_Given task_.
Rewrite the records from the start through the line containing "Votre sélection (760, 152)", including both ends, swapping "Evénements" for "Événements" and changing nothing else. Leave the pictures out.

_Recorded information_.
'''
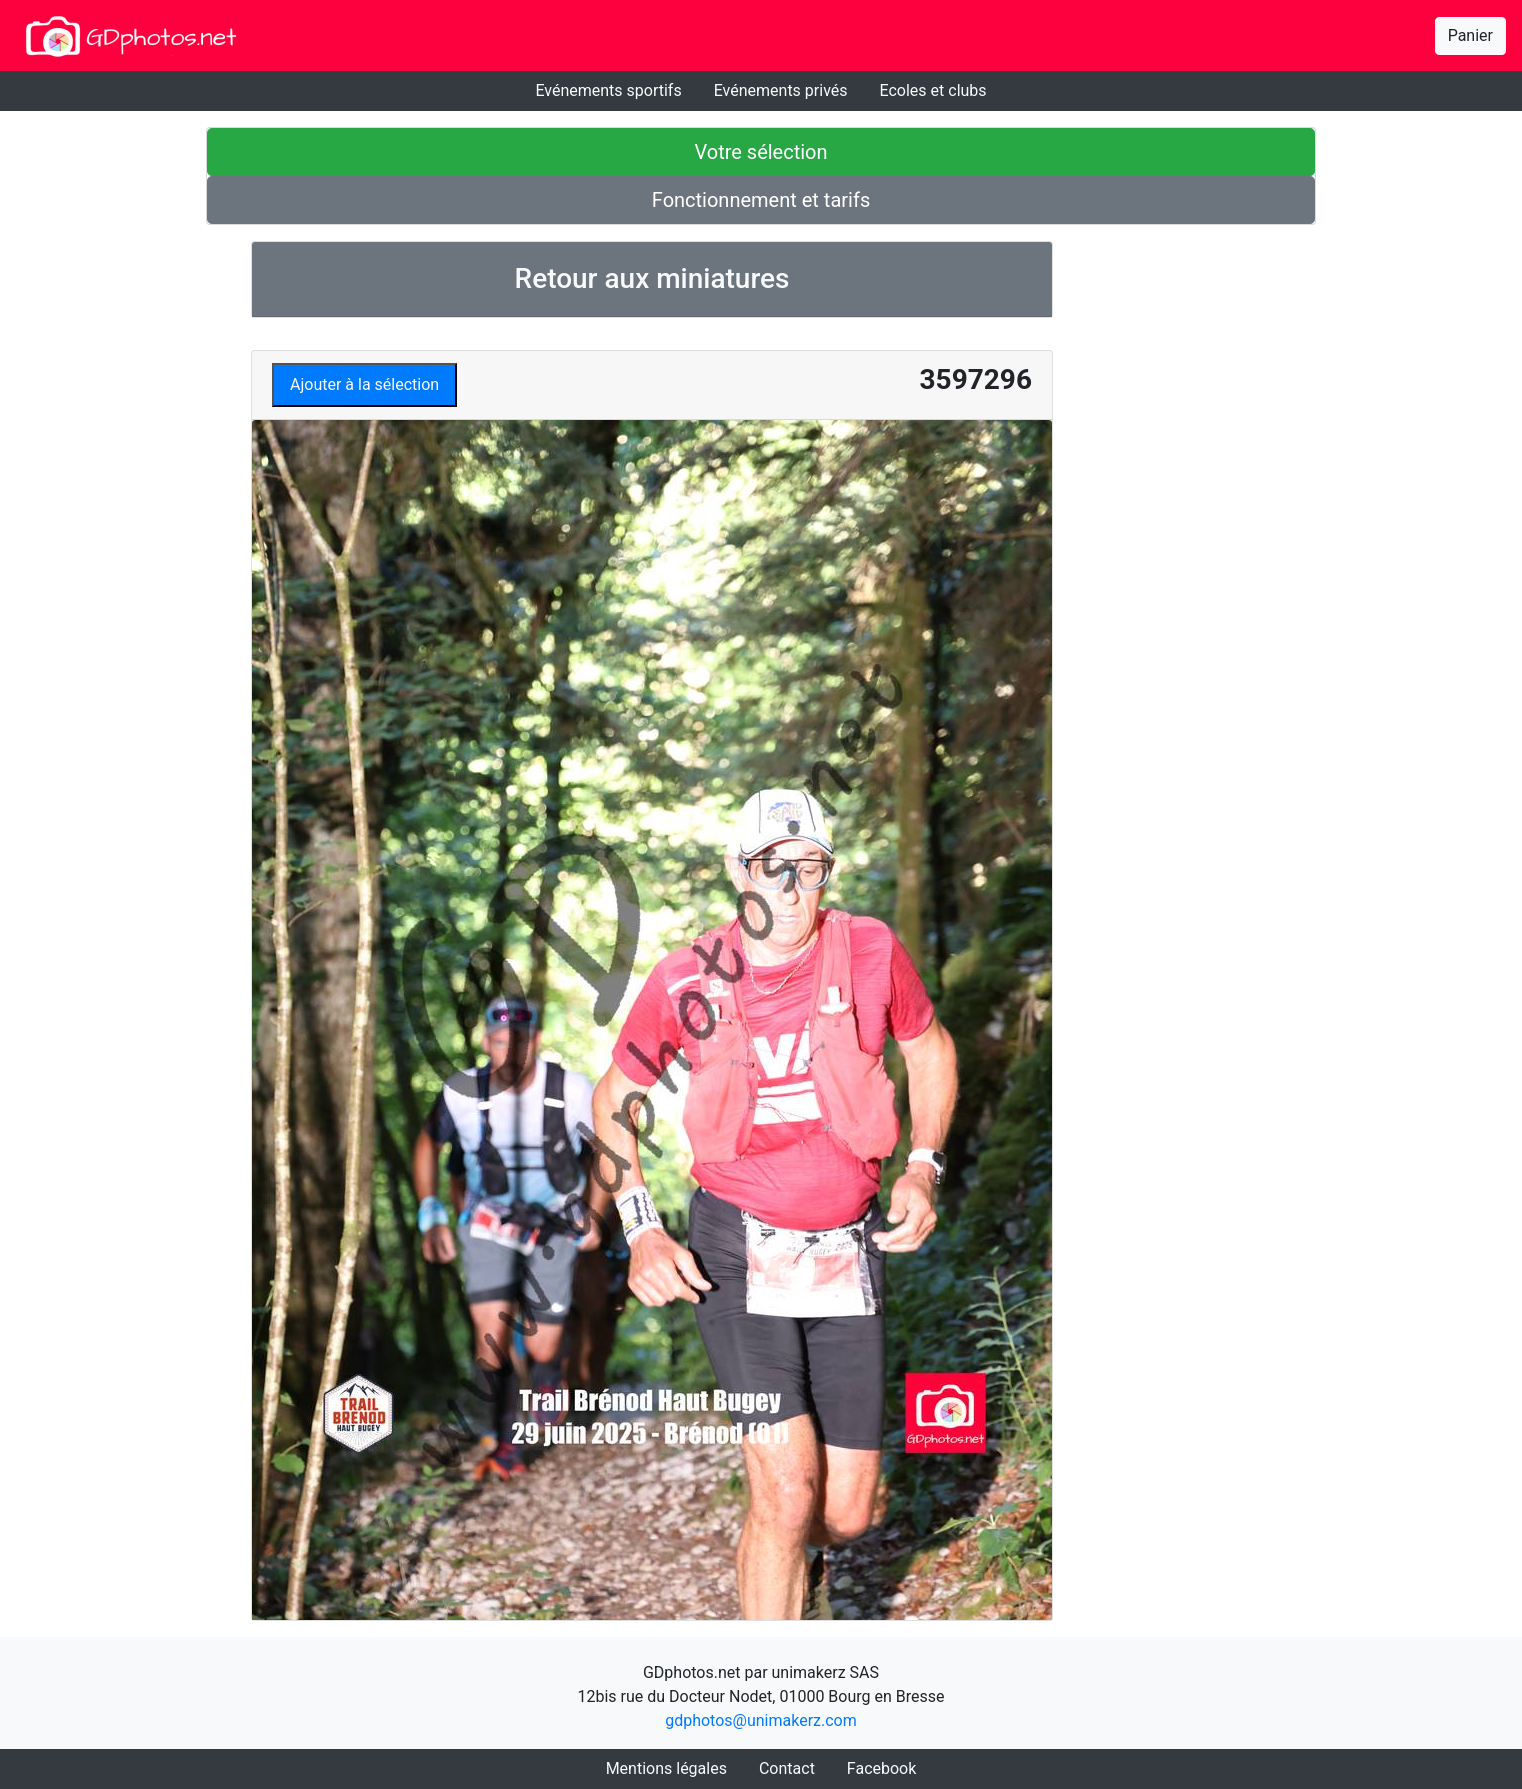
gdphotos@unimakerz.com (761, 1720)
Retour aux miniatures (652, 278)
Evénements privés (781, 90)
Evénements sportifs (608, 90)
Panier (1470, 35)
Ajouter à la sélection (364, 384)
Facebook (881, 1768)
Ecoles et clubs (933, 90)
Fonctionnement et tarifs (761, 200)
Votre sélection (760, 152)
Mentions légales (666, 1768)
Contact (787, 1768)
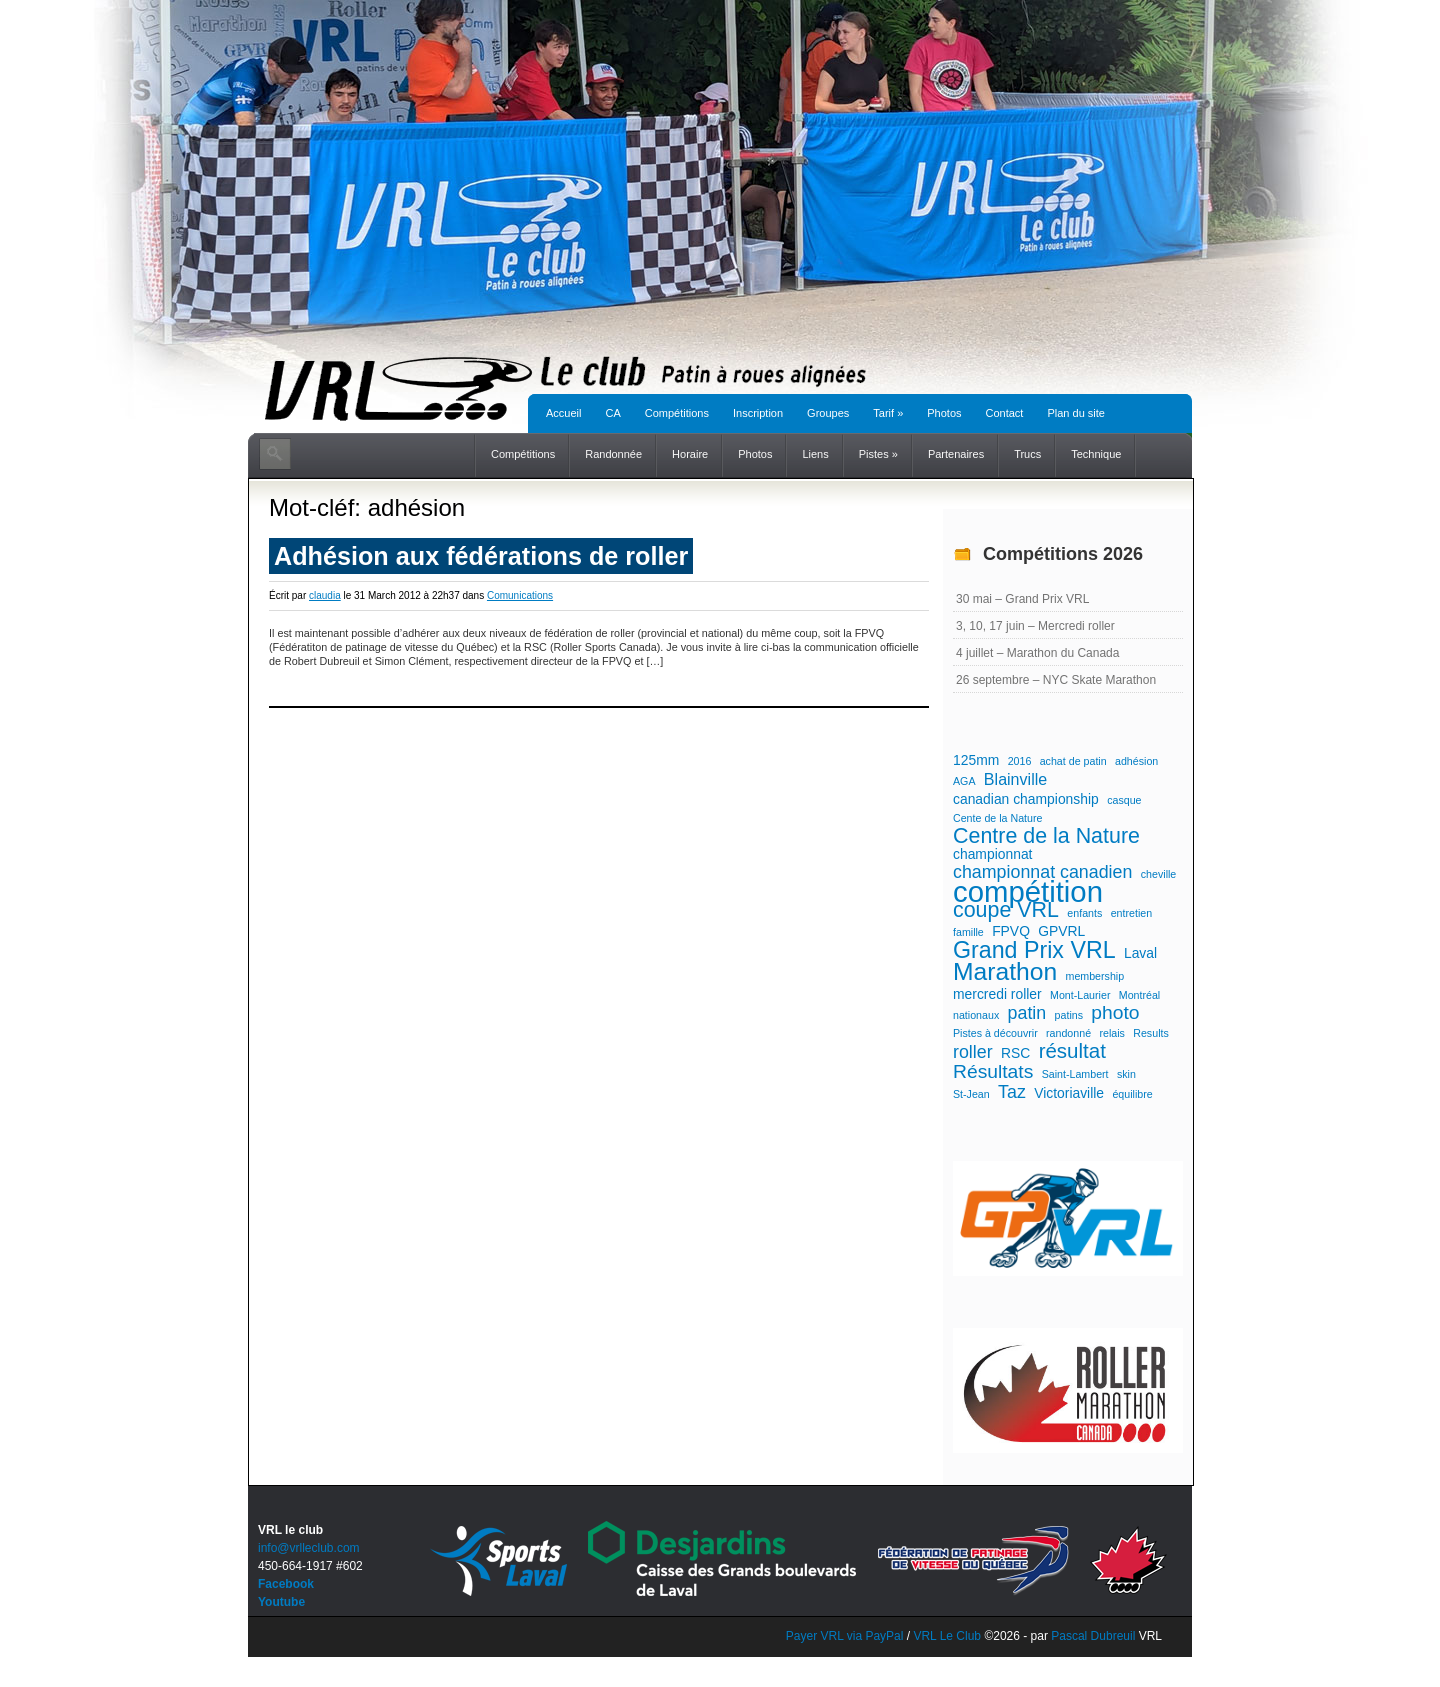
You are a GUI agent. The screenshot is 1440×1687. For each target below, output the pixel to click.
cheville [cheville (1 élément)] (1159, 874)
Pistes (878, 454)
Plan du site (1075, 413)
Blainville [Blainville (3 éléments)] (1015, 779)
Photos (944, 413)
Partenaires (956, 454)
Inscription (758, 413)
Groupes (828, 413)
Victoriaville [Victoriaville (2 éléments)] (1069, 1093)
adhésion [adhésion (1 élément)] (1136, 761)
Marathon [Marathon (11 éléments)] (1005, 972)
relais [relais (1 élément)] (1111, 1033)
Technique (1096, 454)
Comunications (520, 595)
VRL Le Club (948, 1636)
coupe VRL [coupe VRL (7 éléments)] (1006, 910)
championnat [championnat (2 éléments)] (992, 854)
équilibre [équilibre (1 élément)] (1132, 1094)
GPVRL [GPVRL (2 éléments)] (1061, 931)
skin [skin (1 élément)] (1126, 1074)
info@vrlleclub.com (309, 1548)
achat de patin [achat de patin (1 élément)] (1073, 761)
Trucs (1027, 454)
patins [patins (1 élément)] (1069, 1015)
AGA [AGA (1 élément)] (964, 781)
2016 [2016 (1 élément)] (1020, 761)
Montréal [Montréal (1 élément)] (1139, 995)
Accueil (563, 413)
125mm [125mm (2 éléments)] (976, 760)
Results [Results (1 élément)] (1151, 1033)
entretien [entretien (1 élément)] (1131, 913)
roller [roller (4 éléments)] (973, 1052)
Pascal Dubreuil (1093, 1636)
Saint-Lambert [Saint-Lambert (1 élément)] (1075, 1074)
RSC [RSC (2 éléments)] (1015, 1053)
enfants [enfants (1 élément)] (1084, 913)
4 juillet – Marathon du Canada (1037, 653)
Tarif (888, 413)
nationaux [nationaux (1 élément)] (976, 1015)
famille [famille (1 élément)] (968, 932)
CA (612, 413)
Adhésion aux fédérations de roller (481, 556)
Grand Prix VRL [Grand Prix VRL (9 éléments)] (1034, 950)
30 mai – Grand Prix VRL (1022, 599)
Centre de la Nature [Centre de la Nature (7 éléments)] (1046, 836)
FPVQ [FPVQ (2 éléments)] (1011, 931)
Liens (815, 454)
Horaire (690, 454)
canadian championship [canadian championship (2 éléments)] (1026, 799)
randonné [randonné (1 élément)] (1068, 1033)
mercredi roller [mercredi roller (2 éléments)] (997, 994)
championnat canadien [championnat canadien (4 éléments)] (1042, 872)
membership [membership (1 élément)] (1095, 976)
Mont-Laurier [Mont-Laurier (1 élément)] (1080, 995)
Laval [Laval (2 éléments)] (1140, 953)
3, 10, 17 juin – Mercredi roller (1035, 626)
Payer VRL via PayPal (845, 1636)
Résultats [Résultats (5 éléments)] (993, 1072)
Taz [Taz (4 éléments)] (1012, 1092)
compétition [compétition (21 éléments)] (1028, 892)
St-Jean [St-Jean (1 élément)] (971, 1094)
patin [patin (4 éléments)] (1027, 1013)
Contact (1005, 413)
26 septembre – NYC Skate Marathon (1056, 680)
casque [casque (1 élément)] (1124, 800)
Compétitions (677, 413)
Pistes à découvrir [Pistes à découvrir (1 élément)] (995, 1033)
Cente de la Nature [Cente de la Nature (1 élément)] (997, 818)
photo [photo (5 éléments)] (1115, 1013)
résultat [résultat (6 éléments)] (1072, 1051)
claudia (325, 595)
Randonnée (613, 454)
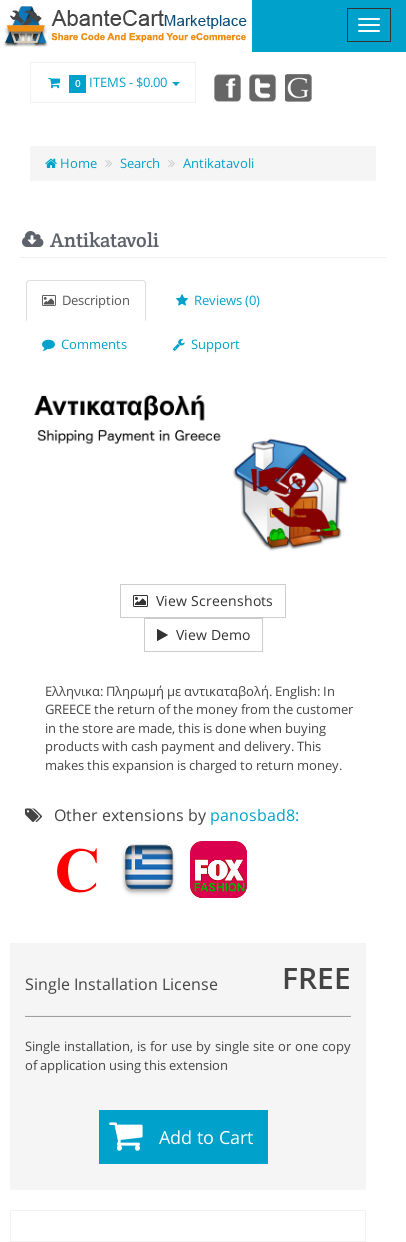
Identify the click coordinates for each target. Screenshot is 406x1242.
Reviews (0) (218, 300)
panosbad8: (254, 815)
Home (71, 163)
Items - (113, 83)
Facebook (226, 87)
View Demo (203, 634)
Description (86, 300)
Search (140, 163)
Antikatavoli (218, 163)
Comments (84, 344)
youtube (300, 87)
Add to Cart (206, 1137)
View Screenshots (203, 600)
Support (206, 344)
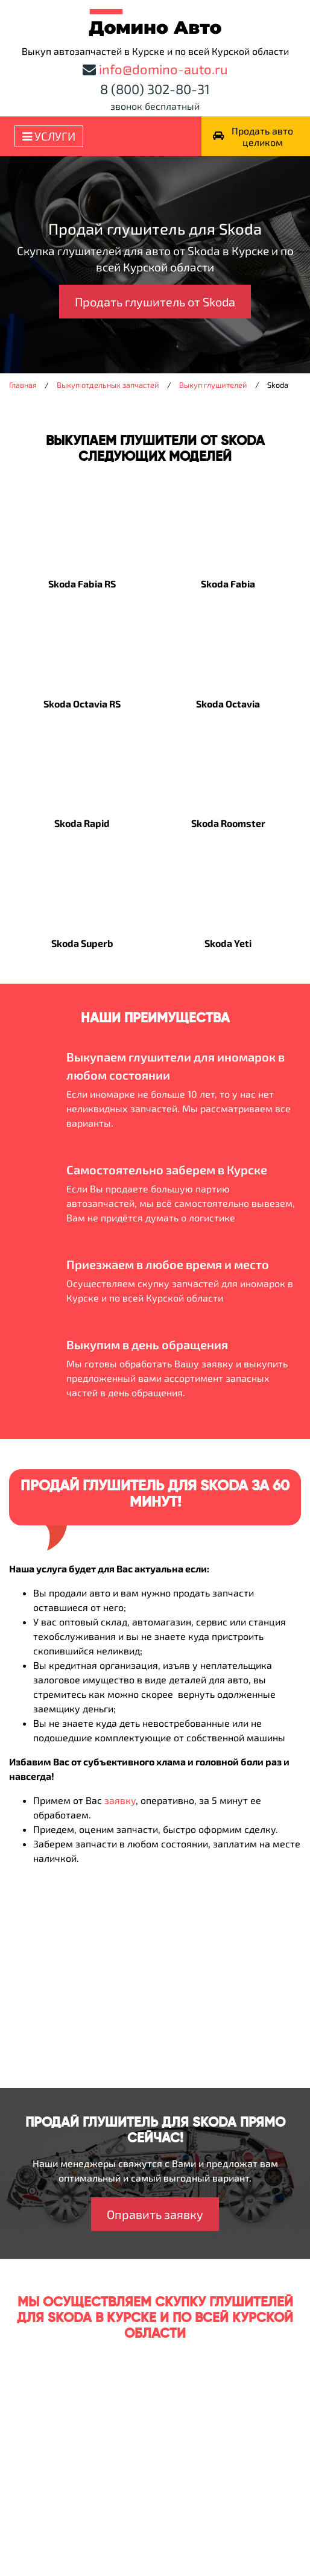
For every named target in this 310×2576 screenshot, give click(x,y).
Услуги (48, 136)
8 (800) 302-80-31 (155, 89)
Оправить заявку (155, 2214)
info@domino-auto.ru (163, 69)
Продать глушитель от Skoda (155, 301)
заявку (120, 1800)
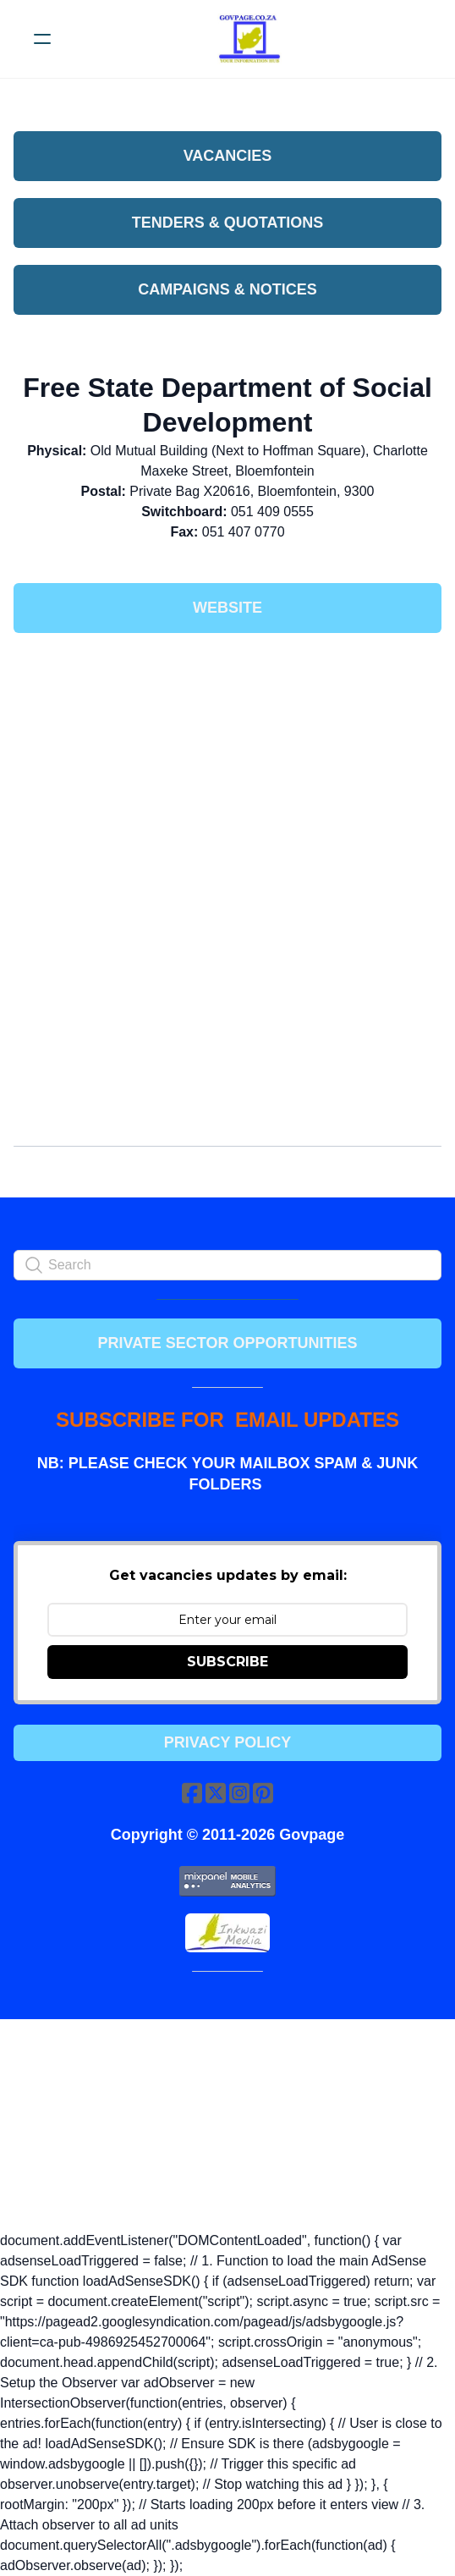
'''
_Answer in full_.
gdphotos@unimakerz.com (761, 1720)
Retour aux miniatures (652, 278)
Événements privés (781, 90)
Événements sportifs (608, 90)
Panier (1470, 35)
Ajouter à la sélection (364, 384)
Facebook (881, 1768)
Ecoles et clubs (933, 90)
Fonctionnement et tarifs (761, 200)
Votre sélection (760, 152)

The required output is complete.